Wyodrębniony tekst:
Resort ministra zdrowia Bartosza Arłukowicza odrzuci złożony kilka tygodni temu przez warszawskie Centrum Onkologii - Instytut im. Marii Skłodowskiej - Curie projekt budowy nowej poradni i przychodni na działce, na której warszawski ratusz chce postawić Szpital Południowy. Na początku października prezydent Warszawy Hanna Gronkiewicz-Waltz ogłosiła przetarg na powstanie nowej lecznicy, ulokowanej na działce którą miasto odebrało Centrum.

Szef resortu zdrowia odrzuci projekt, bo według urzędników, spór toczy się o działkę, a nie o faktyczną możliwość rozbudowy kliniki. Nasz dziennikarz od kilku osób w warszawskim Urzędzie Miasta i Ministerstwie Zdrowia słyszy, że obie instytucje były zaskoczone protestem. Lokalizacja Szpitala Południowego była uzgodniona z poprzednią dyrekcją Centrum, a klinika miała rozbudowywać się wykorzystując tereny na pozostałej części działki, w tym parking przy ulicy Indiri Gandhi.

Zupełnie inne stanowisko prezentuje dyrekcja największej placówki onkologicznej w kraju. Wprowadzenie od 1 stycznia pakietu onkologicznego sprawi, że ucierpią pacjenci -  mówi wicedyrektor dr. n. med. Beata Jagielska. Ustawa na pewno zwiększy liczbę pacjentów. Będzie bardzo trudno - dodaje. Poradnia na Ursynowie miała przyjmować około 350 pacjentów dziennie. Zgłasza się ich każdego dnia około dwóch tysięcy: w tym siedemdziesięciu nowych. Władze Centrum mówią o pilnej konieczności rozbudowy kliniki. I żądają od miasta oddania działki, na której miały powstać nowe poradnie i przychodzie.

Materiał zbioru danych:

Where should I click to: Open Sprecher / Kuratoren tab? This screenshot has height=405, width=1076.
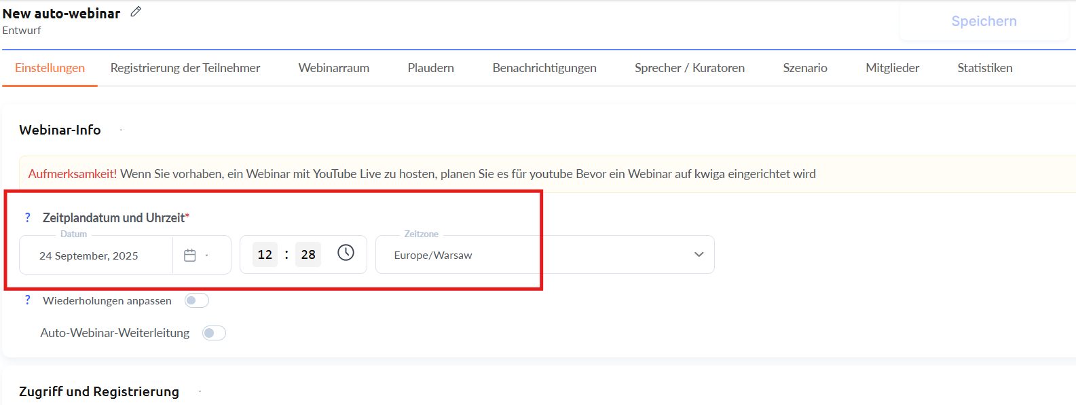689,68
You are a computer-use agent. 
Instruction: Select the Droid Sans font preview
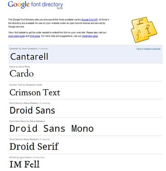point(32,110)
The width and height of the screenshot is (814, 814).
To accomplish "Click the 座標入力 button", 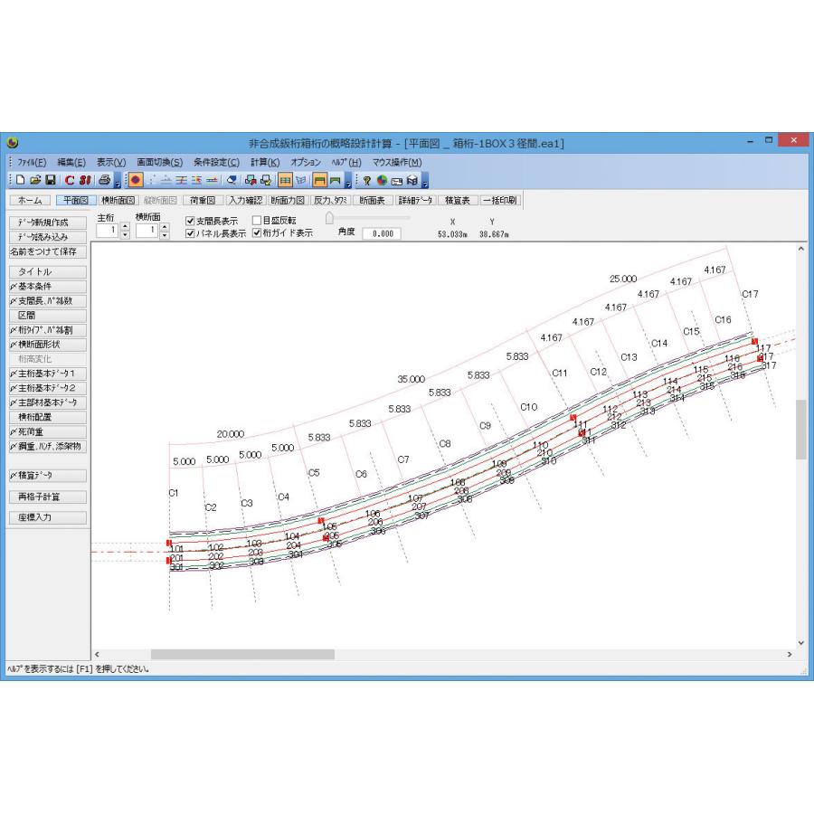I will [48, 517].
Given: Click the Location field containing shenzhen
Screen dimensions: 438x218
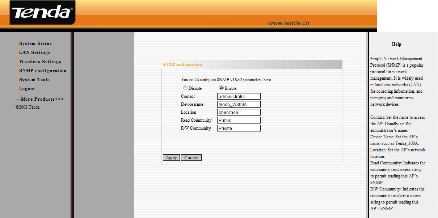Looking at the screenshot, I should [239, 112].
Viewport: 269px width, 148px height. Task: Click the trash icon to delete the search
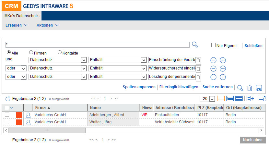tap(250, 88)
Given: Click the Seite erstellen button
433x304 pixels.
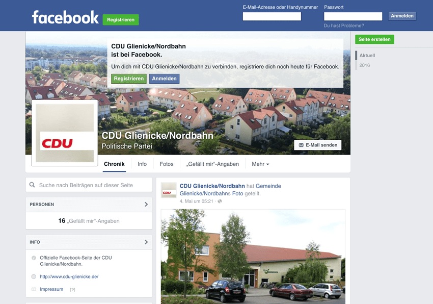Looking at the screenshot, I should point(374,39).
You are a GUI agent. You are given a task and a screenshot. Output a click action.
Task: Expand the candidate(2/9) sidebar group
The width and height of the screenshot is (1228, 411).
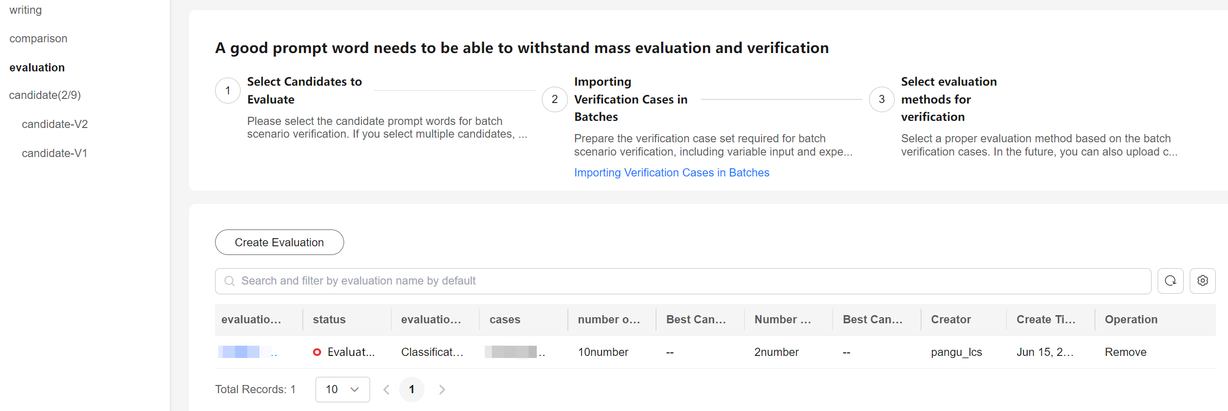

Wymagania zadania: Podejmij tekst o sporze o działkę pod Szpital Południowy i napisz jego dalszy ciąg, zaczynając po ostatnim zdaniu.

Odpowiedź do ćwiczenia:
Miała być wspólna inwestycja

Działka w latach 70. została przejęta przez Skarb Państwa w celu rozbudowy Centrum Onkologii i Instytutu Hematologii. W 2011 roku ówczesne władze Centrum zgodziły się na ulokowanie tam Szpitala Południowego. Miasto i Centrum miały wspólnie wybudować cześć infrastruktury m.in. drogę dojazdową, czy zaplecze energetyczne.

W 2012 nowe władze, na czele z dyr. Krzysztofem Warzochą zmieniły zdanie i zaczęły walczyć o odzyskanie działki, na której ma powstać Szpital Południowy. Plany budowy nowej lecznicy dla Ursynowa władze miasta ogłaszały kilkukrotnie - na ogół przed wyborami. Dwukrotnie taki plan ogłaszała Hanna Gronkiewicz-Waltz, raz - ówczesny minister zdrowia Zbigniew Religa i raz komisarz stolicy Kazimierz Marcinkiewicz.

Szpital Południowy dla Ursynowa, zapowiadany teraz przez władze Warszawy ma mieć 288 łóżek rozmieszczonych w czteropiętrowym budynku. Inwestycja za 400 mln złotych ma zostać oddana do użytku w 2018 roku.